**EXERCISE DIRECTIONS**
Convert the lines starting with the one containing "Screen dimensions: 847x453" and going on through the end of the rows into a Markdown table with the columns Number and Content, leaving out blank lines. Leave the pictures out of the table.

--- GIVEN DATA ---

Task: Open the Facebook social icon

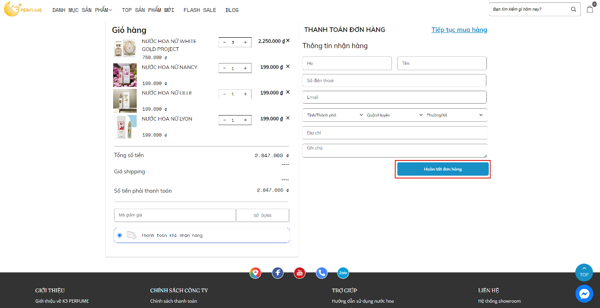Action: pos(278,273)
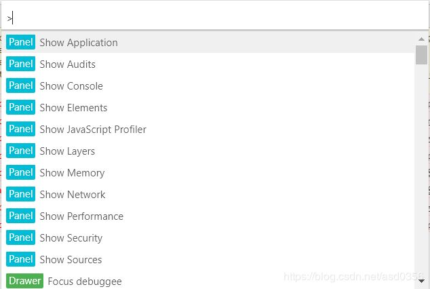
Task: Select Show Memory panel command
Action: (x=208, y=172)
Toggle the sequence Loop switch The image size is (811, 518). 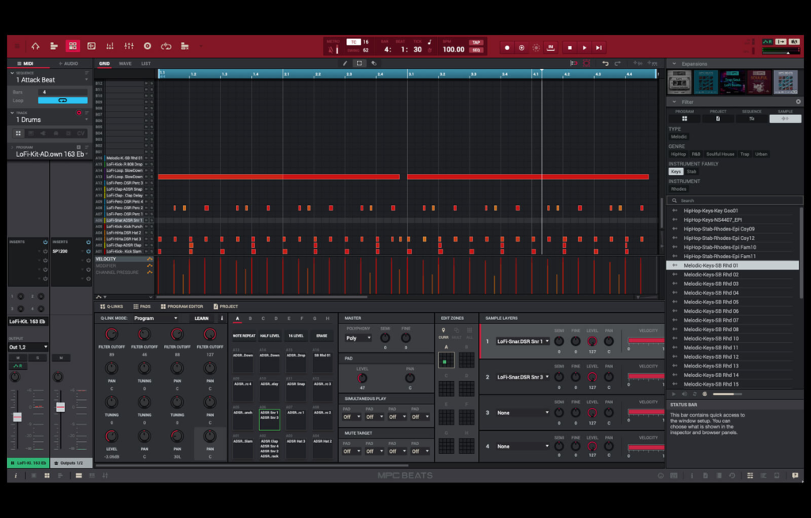[63, 101]
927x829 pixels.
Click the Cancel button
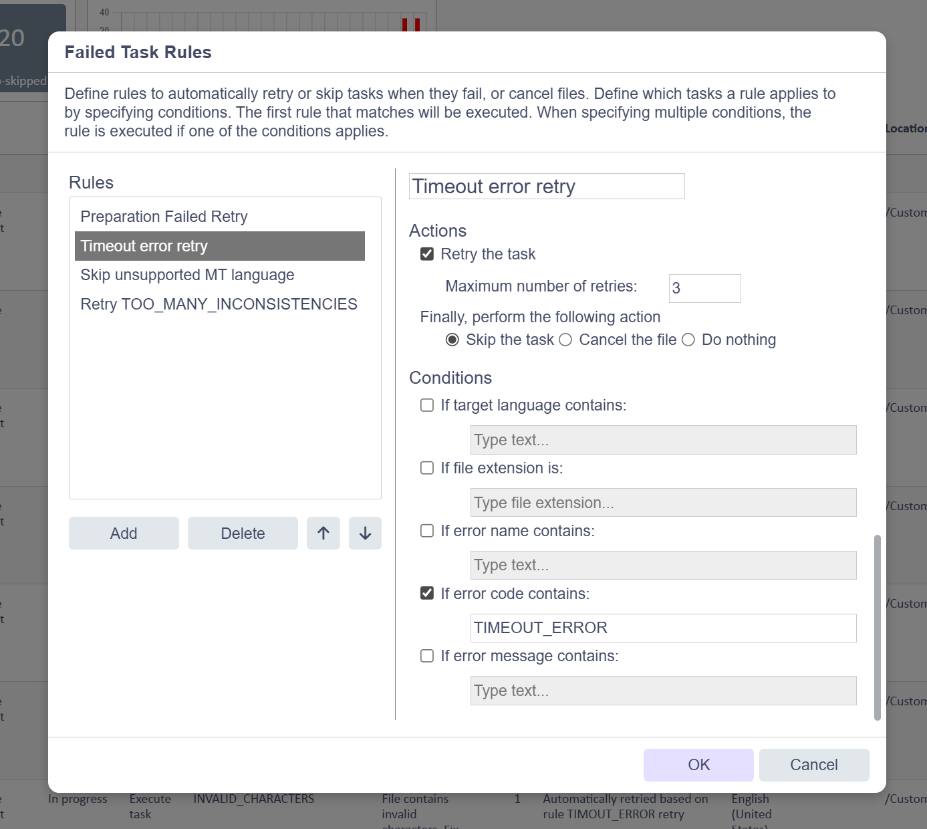[813, 765]
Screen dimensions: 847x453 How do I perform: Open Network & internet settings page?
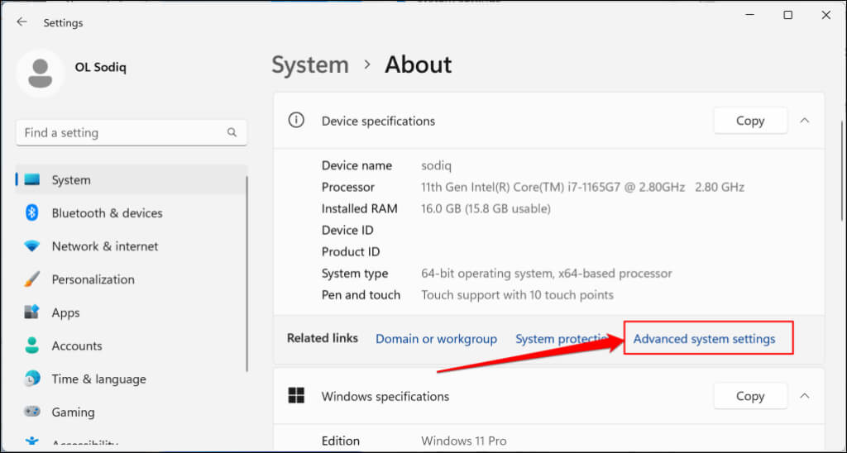104,246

---

**RESULT BELOW**
| Number | Content |
|---|---|
| 1 | Screen dimensions: 847x453 How do I perform: Open Network & internet settings page? |
| 2 | 104,246 |